Some people try to build unity in the church by pointing out what they believe to be our common enemies. They lead the church into battlefronts against the social and moral problems of our day and it can seem as though we are united. But as we put up our defenses and form barricades against the external threats around us it is possible that we forget about an even greater threat… the threat within! As we come closer to the end of our “No Turning Back” series we find Israel doing well in their external battles but failing horribly with their old internal enemy of discontentment.

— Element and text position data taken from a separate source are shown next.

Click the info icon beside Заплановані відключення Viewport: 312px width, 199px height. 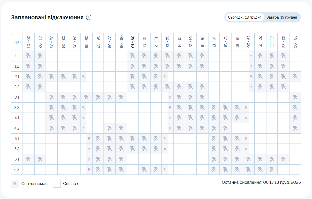click(89, 18)
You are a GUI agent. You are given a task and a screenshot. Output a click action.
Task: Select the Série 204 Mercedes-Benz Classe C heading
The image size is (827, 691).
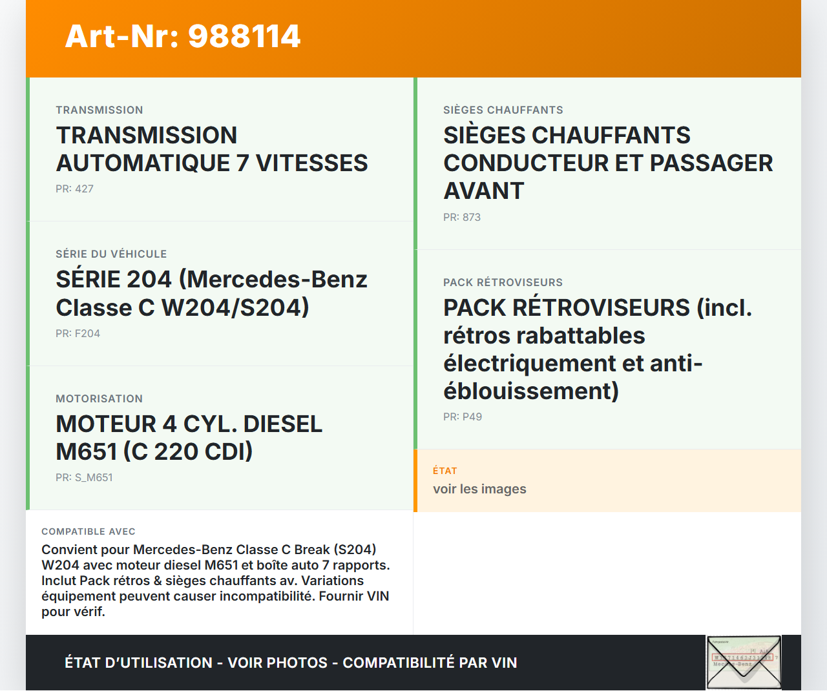pos(211,293)
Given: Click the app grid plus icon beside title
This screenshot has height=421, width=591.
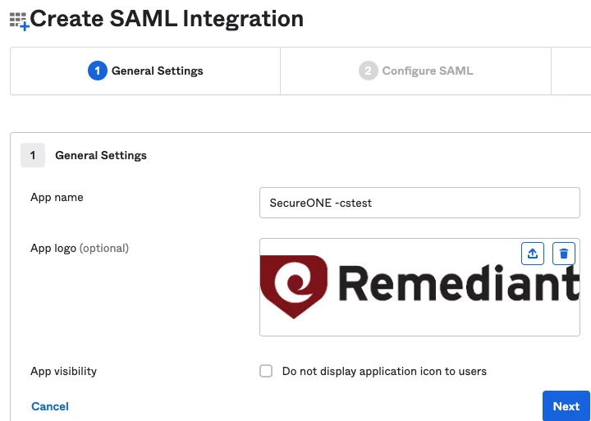Looking at the screenshot, I should point(19,21).
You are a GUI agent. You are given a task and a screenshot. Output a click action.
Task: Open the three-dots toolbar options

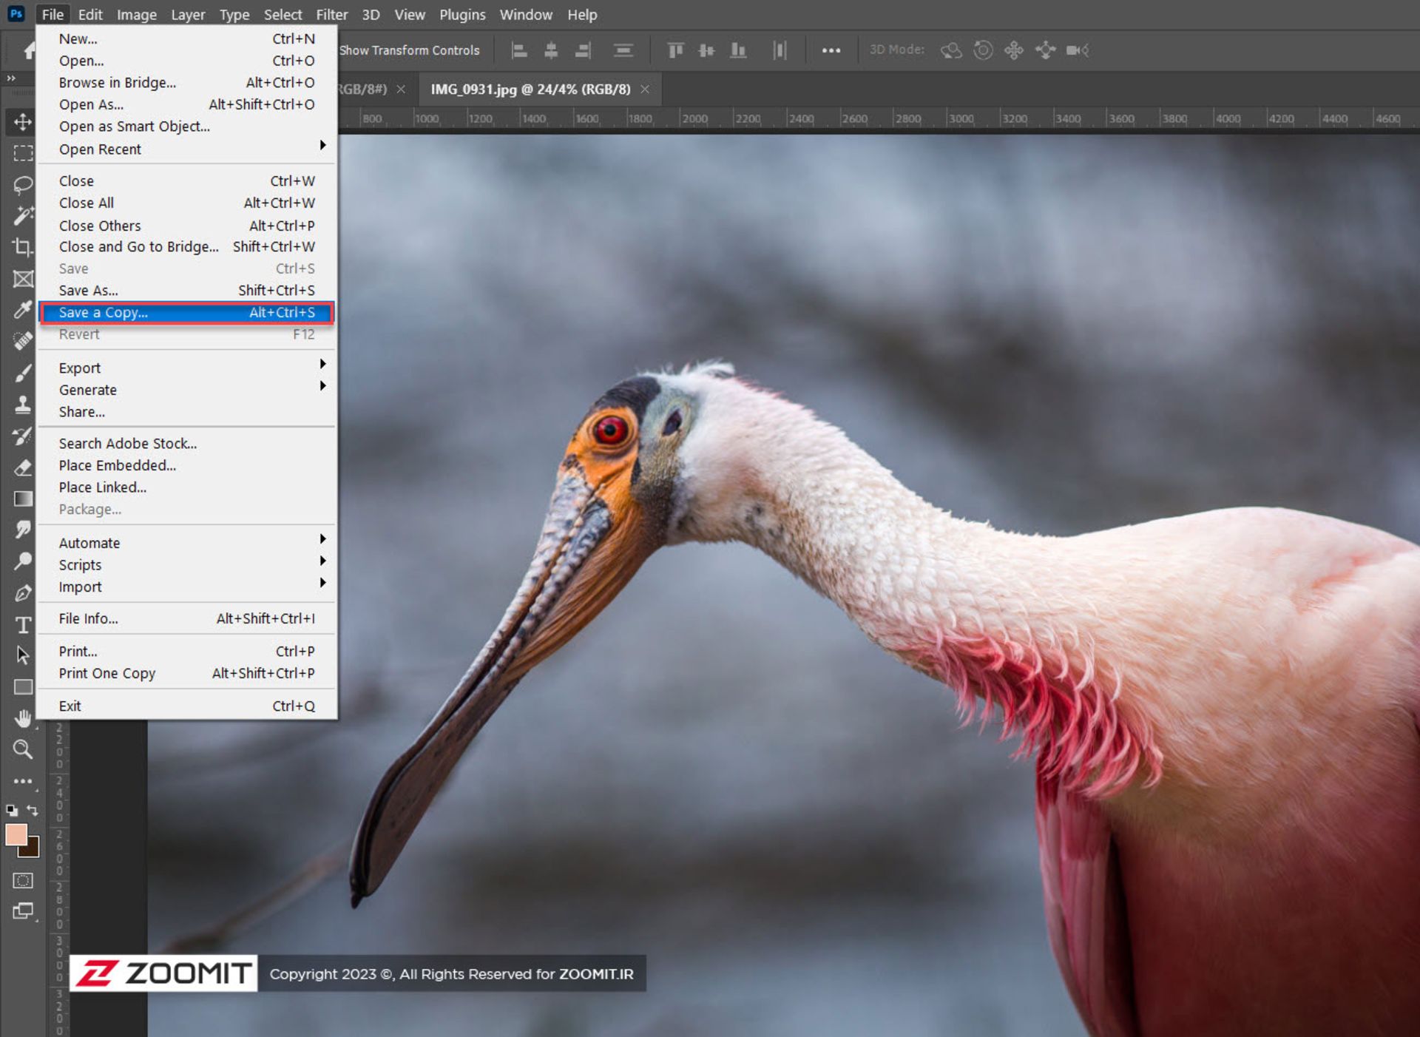831,50
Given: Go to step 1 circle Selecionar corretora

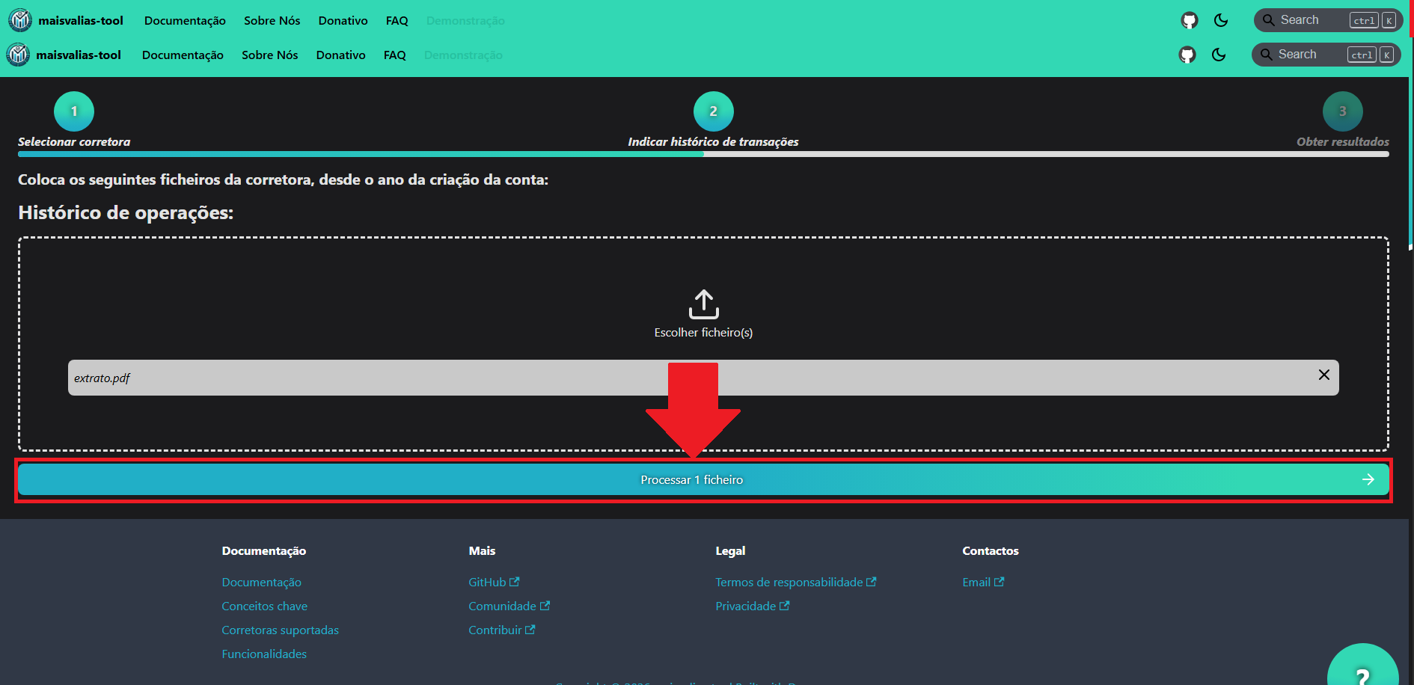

But when God punishes them in a unique way we see that perhaps finally they understand just how dangerous their sinful attitudes have been.
Numbers 21:1-3, 21-35
When the Canaanite, the king of Arad, who lived in the Negeb, heard that Israel was coming by the way of Atharim, he fought against Israel, and took some of them captive. And Israel vowed a vow to the Lord and said, “If you will indeed give this people into my hand, then I will devote their cities to destruction.” And the Lord heeded the voice of Israel and gave over the Canaanites, and they devoted them and their cities to destruction. So the name of the place was called Hormah.
Then Israel sent messengers to Sihon king of the Amorites, saying, “Let me pass through your land. We will not turn aside into field or vineyard. We will not drink the water of a well. We will go by the King’s Highway until we have passed through your territory.” But Sihon would not allow Israel to pass through his territory. He gathered all his people together and went out against Israel to the wilderness and came to Jahaz and fought against Israel. And Israel defeated him with the edge of the sword and took possession of his land from the Arnon to the Jabbok, as far as to the Ammonites, for the border of the Ammonites was strong. And Israel took all these cities, and Israel settled in all the cities of the Amorites, in Heshbon, and in all its villages. For Heshbon was the city of Sihon the king of the Amorites, who had fought against the former king of Moab and taken all his land out of his hand, as far as the Arnon. Therefore the ballad singers say,
“Come to Heshbon, let it be built;
let the city of Sihon be established.
For fire came out from Heshbon,
flame from the city of Sihon.
It devoured Ar of Moab,
and swallowed the heights of the Arnon.
Woe to you, O Moab!
You are undone, O people of Chemosh!
He has made his sons fugitives,
and his daughters captives,
to an Amorite king, Sihon.
So we overthrew them;
Heshbon, as far as Dibon, perished;
and we laid waste as far as Nophah;
fire spread as far as Medeba.”
Thus Israel lived in the land of the Amorites. And Moses sent to spy out Jazer, and they captured its villages and dispossessed the Amorites who were there. Then they turned and went up by the way to Bashan. And Og the king of Bashan came out against them, he and all his people, to battle at Edrei. But the Lord said to Moses, “Do not fear him, for I have given him into your hand, and all his people, and his land. And you shall do to him as you did to Sihon king of the Amorites, who lived at Heshbon.” So they defeated him and his sons and all his people, until he had no survivor left. And they possessed his land.
From Mount Hor they set out by the way to the Red Sea, to go around the land of Edom. And the people became impatient on the way. And the people spoke against God and against Moses, “Why have you brought us up out of Egypt to die in the wilderness? For there is no food and no water, and we loathe this worthless food.” Then the Lord sent fiery serpents among the people, and they bit the people, so that many people of Israel died. And the people came to Moses and said, “We have sinned, for we have spoken against the Lord and against you. Pray to the Lord, that he take away the serpents from us.” So Moses prayed for the people. And the Lord said to Moses, “Make a fiery serpent and set it on a pole, and everyone who is bitten, when he sees it, shall live.” So Moses made a bronze serpent and set it on a pole. And if a serpent bit anyone, he would look at the bronze serpent and live.